__Task to complete__:
The lines from the one containing "Open sender name PJ+设计师彭晶 in chat" through the last line below, both ends included, must be reproduced exactly, with no pictures.

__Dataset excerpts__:
·····
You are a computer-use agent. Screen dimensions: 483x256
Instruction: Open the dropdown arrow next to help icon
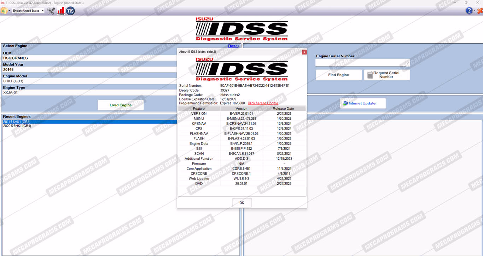(474, 11)
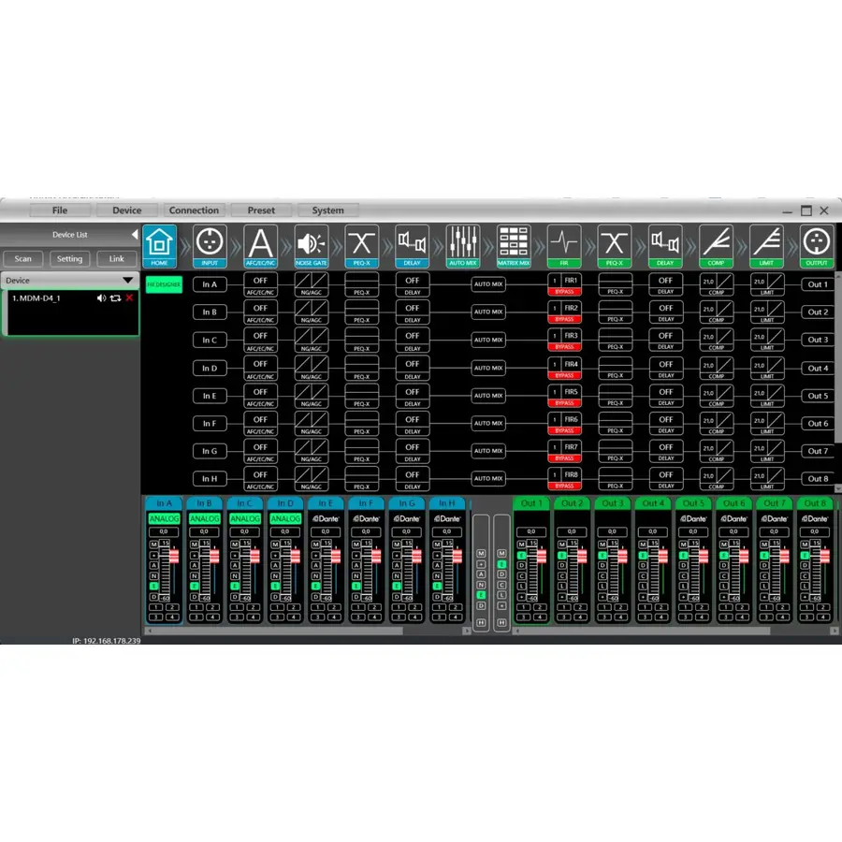Open the Preset menu
This screenshot has width=842, height=842.
coord(261,211)
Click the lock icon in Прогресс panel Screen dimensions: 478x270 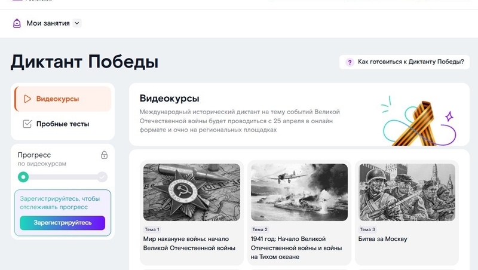(104, 155)
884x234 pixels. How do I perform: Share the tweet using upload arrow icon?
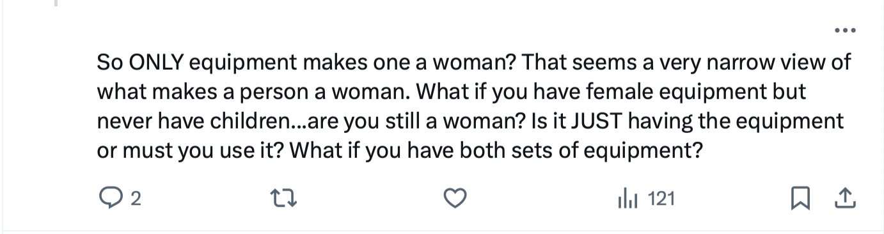pos(846,199)
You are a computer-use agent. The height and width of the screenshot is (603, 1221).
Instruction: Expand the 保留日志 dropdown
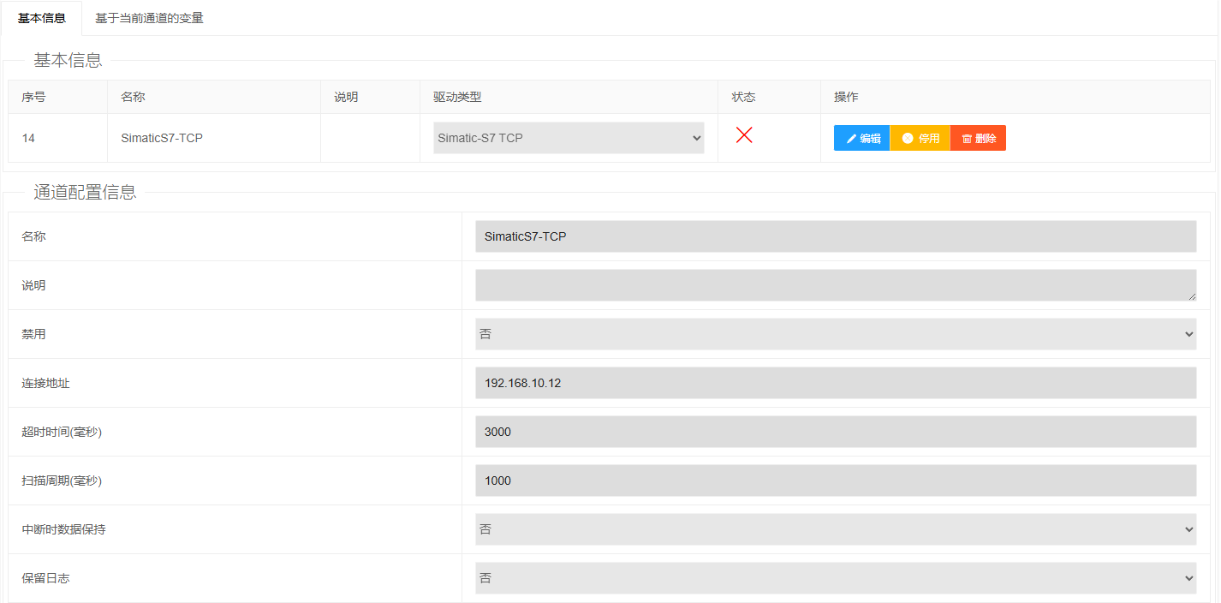coord(835,578)
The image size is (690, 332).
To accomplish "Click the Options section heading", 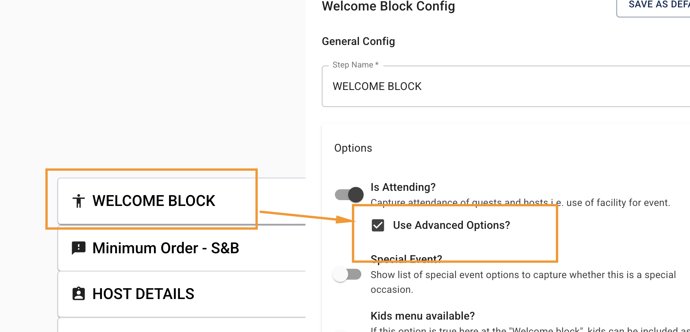I will 353,148.
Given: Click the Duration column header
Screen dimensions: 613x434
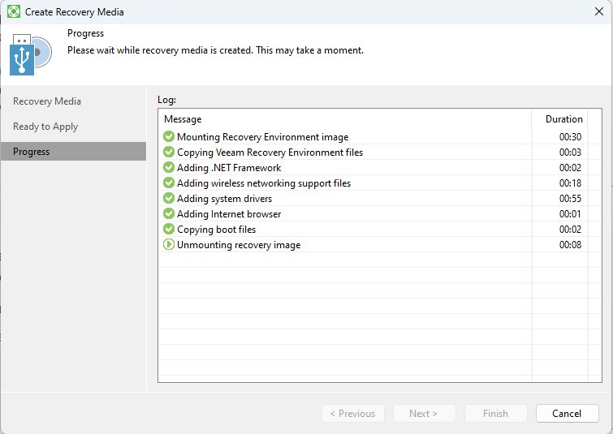Looking at the screenshot, I should pos(563,119).

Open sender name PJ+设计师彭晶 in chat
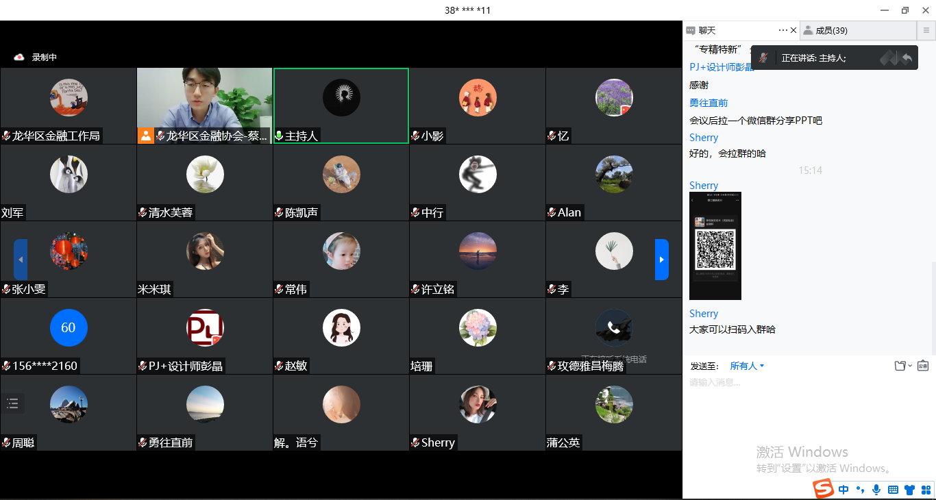[722, 67]
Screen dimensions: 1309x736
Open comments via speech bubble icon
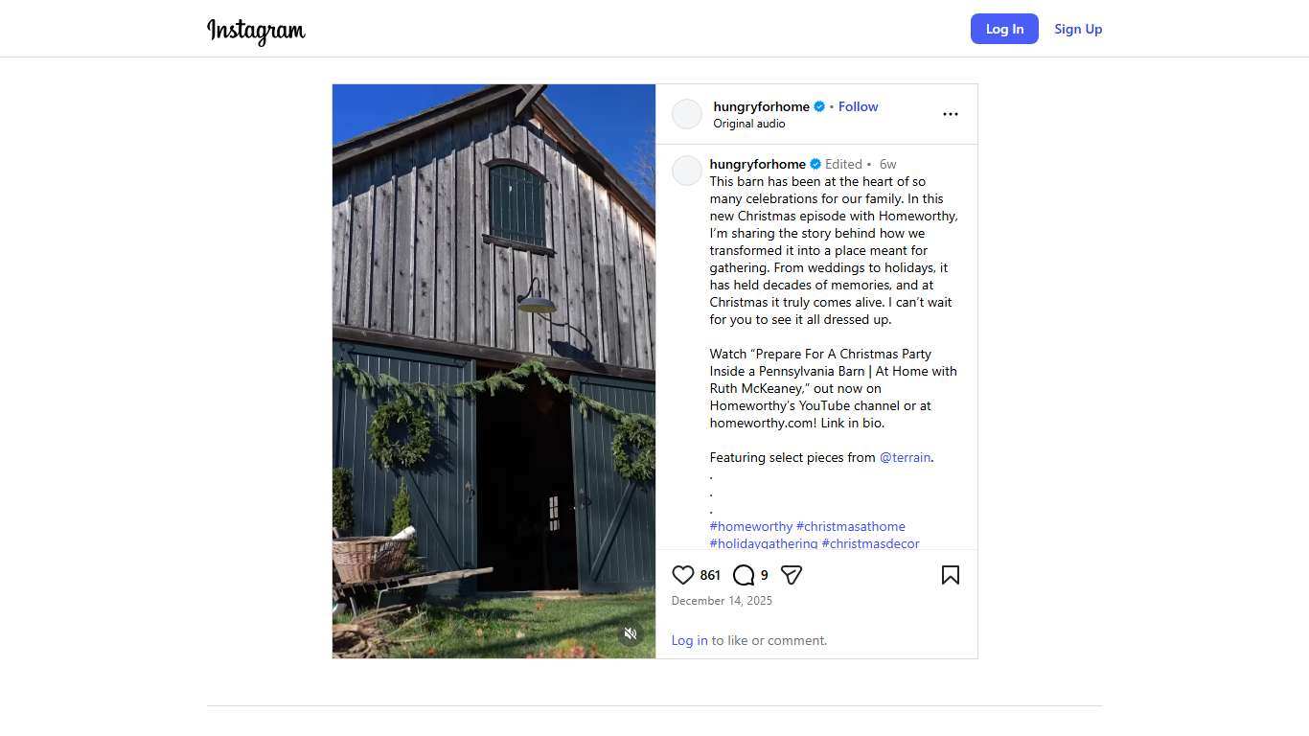point(744,575)
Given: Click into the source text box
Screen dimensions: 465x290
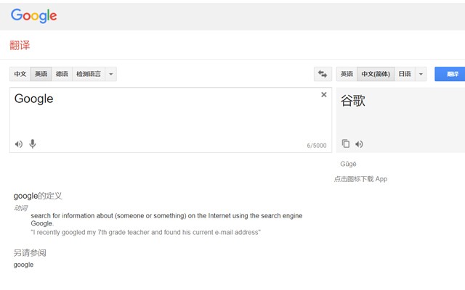Looking at the screenshot, I should click(x=160, y=116).
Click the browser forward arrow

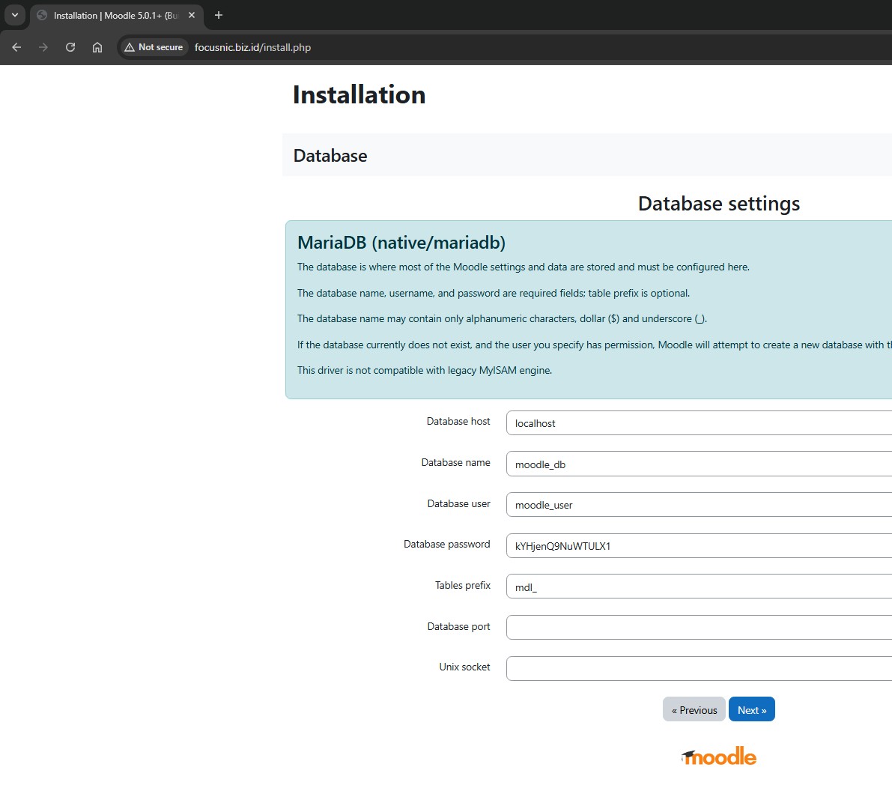pos(43,47)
·····
__Response area__:
Open sender name PJ+设计师彭晶 in chat
[722, 67]
Screen dimensions: 1309x736
Open comments via speech bubble icon
point(744,575)
Given: Click into the source text box
Screen dimensions: 465x290
Looking at the screenshot, I should click(x=160, y=116).
Click the browser forward arrow

pos(43,47)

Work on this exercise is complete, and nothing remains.